4 Comments
Aug 14, 2023Liked by Seth Jordan

Seth Thomas Jordan - this essay calls to you:

Trial, Triumph, and the Art of the Possible: The Remarkable Story Behind Beethoven’s “Ode to Joy”

https://www.themarginalian.org/2022/05/17/beethoven-ode-to-joy/?mc_cid=1cd7f446b2

It's dark, but I hear a lonesome train passing down the escarpment between me and the great lake called Erie. Above me, up the grape-filled slopes, deer browse between mown fields, gas extraction wells, and a verdant forest that fills the gorge beyond the ridge. I cannot be much further west and still in New York. A mile or two from here the water flows to Lake Chautauqua and the Gulf of Mexico.

Tad

Expand full comment
author

Thanks for sharing, Tad (the essay and a snapshot of where you're at, it sounds beautiful). I look forward to giving it a read! - Seth

Expand full comment
Jun 30, 2023Liked by Seth Jordan

Hi Seth,

Your comment about the impulse to fix what is broken in society gave me pause. It's usual to want to fix what is broken, but what caused it to break? Is the social function too weak to do what needs to be done? Is the form unsuited to what it's being asked to do? Might it be better to look at the function entirely (holistically) to see if another entire form would be more suitable. Think "Social Safety Net." I know there is something, many things, better.

Thanks for bringing forward the conversation that explores for the better things.

Expand full comment
author

Hey Nick - thanks for the comment. I think you're right that "the form is unsuited to what it's being asked to do." Our social forms have evolved over time - out of earlier social forms - but they haven't kept up with our soul evolution.

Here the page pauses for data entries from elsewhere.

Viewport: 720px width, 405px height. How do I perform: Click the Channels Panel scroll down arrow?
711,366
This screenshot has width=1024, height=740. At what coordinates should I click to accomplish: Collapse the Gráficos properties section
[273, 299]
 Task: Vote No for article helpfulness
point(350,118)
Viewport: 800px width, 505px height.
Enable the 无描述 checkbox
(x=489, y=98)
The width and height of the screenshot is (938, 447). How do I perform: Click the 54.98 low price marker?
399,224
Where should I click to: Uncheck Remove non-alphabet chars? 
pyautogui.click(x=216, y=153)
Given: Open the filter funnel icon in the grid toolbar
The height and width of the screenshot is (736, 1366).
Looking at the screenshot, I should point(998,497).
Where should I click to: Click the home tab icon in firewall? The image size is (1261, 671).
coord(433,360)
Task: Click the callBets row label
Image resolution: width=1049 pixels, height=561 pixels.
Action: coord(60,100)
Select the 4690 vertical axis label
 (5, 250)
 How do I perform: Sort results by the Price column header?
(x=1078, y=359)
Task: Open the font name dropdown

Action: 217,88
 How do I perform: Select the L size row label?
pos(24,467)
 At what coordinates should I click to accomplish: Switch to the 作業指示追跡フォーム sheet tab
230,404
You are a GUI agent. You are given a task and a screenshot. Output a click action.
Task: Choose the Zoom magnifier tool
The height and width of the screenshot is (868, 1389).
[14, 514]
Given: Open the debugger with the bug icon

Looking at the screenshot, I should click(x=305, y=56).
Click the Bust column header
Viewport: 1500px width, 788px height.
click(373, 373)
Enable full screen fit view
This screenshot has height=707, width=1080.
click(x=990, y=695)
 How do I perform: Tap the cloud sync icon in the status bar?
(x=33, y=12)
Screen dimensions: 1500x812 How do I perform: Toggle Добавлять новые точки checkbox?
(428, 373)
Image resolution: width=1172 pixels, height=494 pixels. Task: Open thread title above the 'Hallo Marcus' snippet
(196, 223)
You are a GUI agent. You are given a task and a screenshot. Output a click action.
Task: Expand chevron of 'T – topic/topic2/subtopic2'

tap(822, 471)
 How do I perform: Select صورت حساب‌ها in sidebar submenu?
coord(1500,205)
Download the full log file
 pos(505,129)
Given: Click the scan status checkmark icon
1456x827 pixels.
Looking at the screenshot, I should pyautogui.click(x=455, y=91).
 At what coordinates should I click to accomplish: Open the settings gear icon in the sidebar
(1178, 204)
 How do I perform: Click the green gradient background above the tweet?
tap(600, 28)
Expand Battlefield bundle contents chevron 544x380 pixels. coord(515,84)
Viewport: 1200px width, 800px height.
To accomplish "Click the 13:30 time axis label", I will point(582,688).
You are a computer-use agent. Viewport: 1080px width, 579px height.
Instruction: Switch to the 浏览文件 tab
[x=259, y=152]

At the same time I'd also agree that "the social function is too weak" if by that you mean our social capacities are too weak, we haven't developed our social consciousness adequately. On the one hand, we haven't developed our ideals very deeply (we believe in freedom, but usually just for us and not our enemies), and we haven't developed a holistic picture, a picture of the whole (for instance, we don't usually see that fundamentally the economy is just people working for each other. So every time I get a "good deal" it means I give less, work less, for something, and someone else has to work more. We don't usually see that we're commanding other people's labor, forcing other people to work more for us).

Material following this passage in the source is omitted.